Another Apprentice moment – what are the health and safety restrictions around offering punters free cake? (Every little helps to encourage a sale). I’ll tell you: unless you’re fully authorised by the council, you can’t do anything with buttercream icing, in case it goes off and causes salmonella or something. Brownies and flapjacks it was; first time I'd made brownies and they were amazeballs, even if I do say so myself. As the week progressed, we promised free booze in the evenings too. This proved very popular, and profits rose accordingly. (Note to struggling businesses: offer wine for free and people will find that they are too drunk to care about paying money for stuff and also that they feel obliged to buy something; a colleague said people would be 'suspicious' about being offered free cake, so we put a mug on the front desk suggesting they donate to charity. We made about £50 just from that. People are weird, aren't they?)

We were open for a week (staffed by people from work, essentially working two jobs, only one of which we were paying them for, obviously), from 2-6pm, then I spent half of a Bank Holiday Monday putting all the unsold stock back in boxes to deliver back to the office.

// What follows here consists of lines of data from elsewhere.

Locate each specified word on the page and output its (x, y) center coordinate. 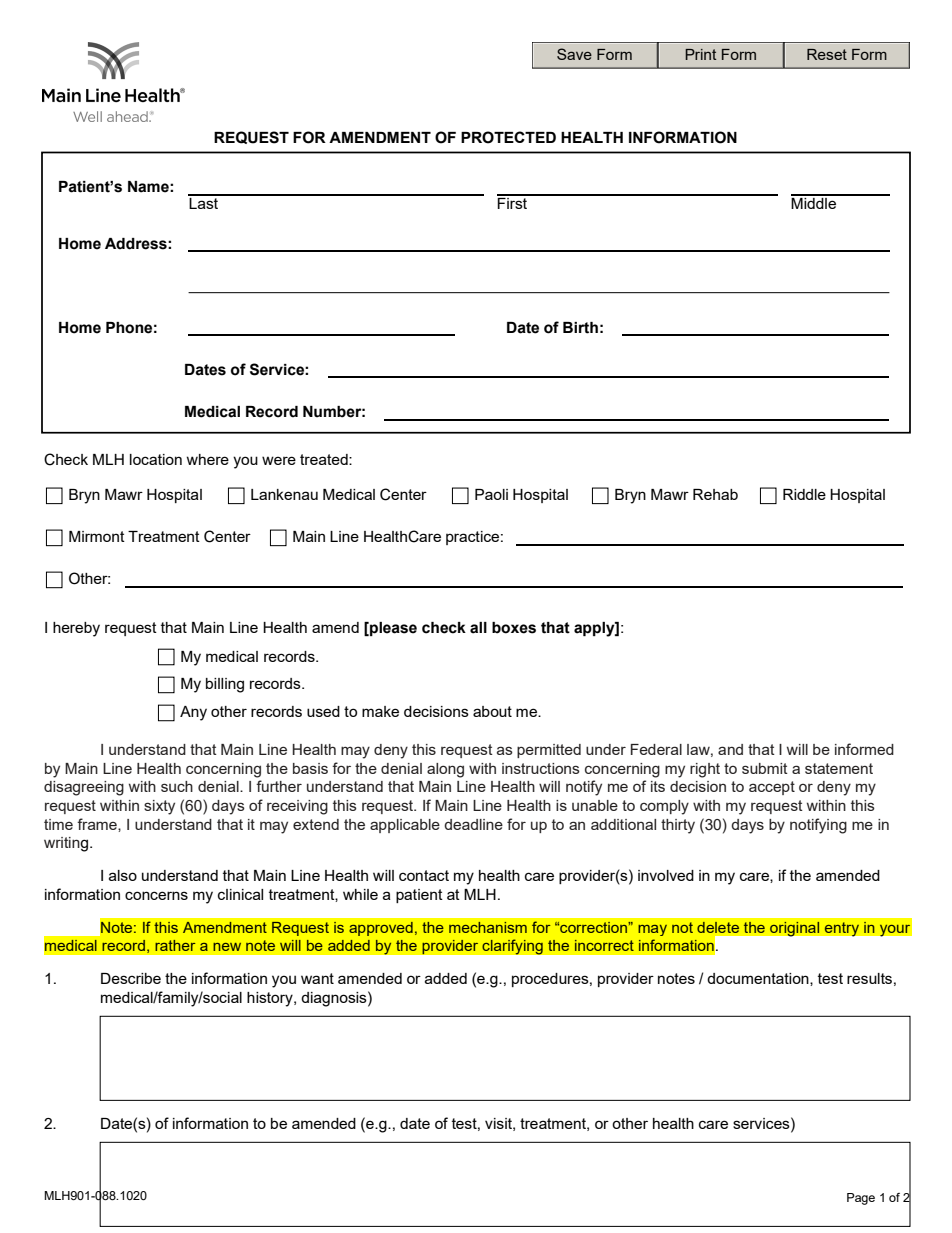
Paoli (491, 494)
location (156, 459)
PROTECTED (508, 137)
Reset (827, 54)
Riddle (804, 494)
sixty (159, 807)
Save (574, 54)
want (317, 978)
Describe (131, 978)
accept (772, 788)
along (445, 770)
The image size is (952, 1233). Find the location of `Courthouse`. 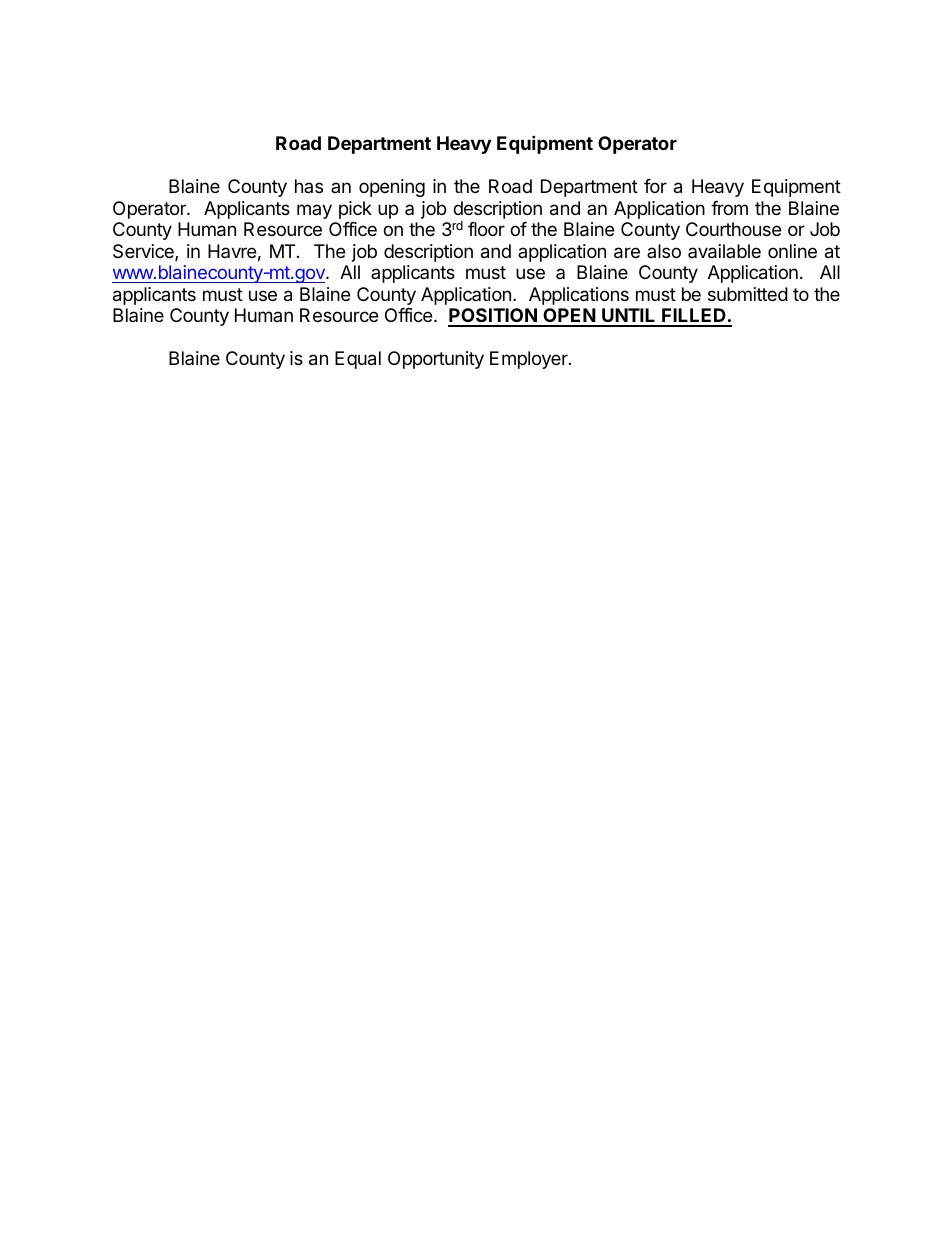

It has to be said, running a shop is really hard work, and you can see why so many small businesses are struggling in the current climate. It is way harder than it looks, and there are about a million things to juggle (stock, staff, invoicing, ordering, packing up, unpacking, trying not to have the place look like Cardboard City because you haven't done the recycling, going home afterwards to make more damn cake); I thought running a shop just involved standing behind a till hoping people wanted to buy your stuff, so I take my hat off to anyone who does it full-time. And next time I watch The Apprentice, I may be slower to judge all those contestants who are given two days to arrange and run a business they probably have absolutely no prior knowledge of, and manage not to make a huge loss. Then again, maybe I'll just laugh even harder as they fuck everything up, whilst thinking, 'What kind of idiot doesn't think to get a load of plastic bags in when they're running a shop?'.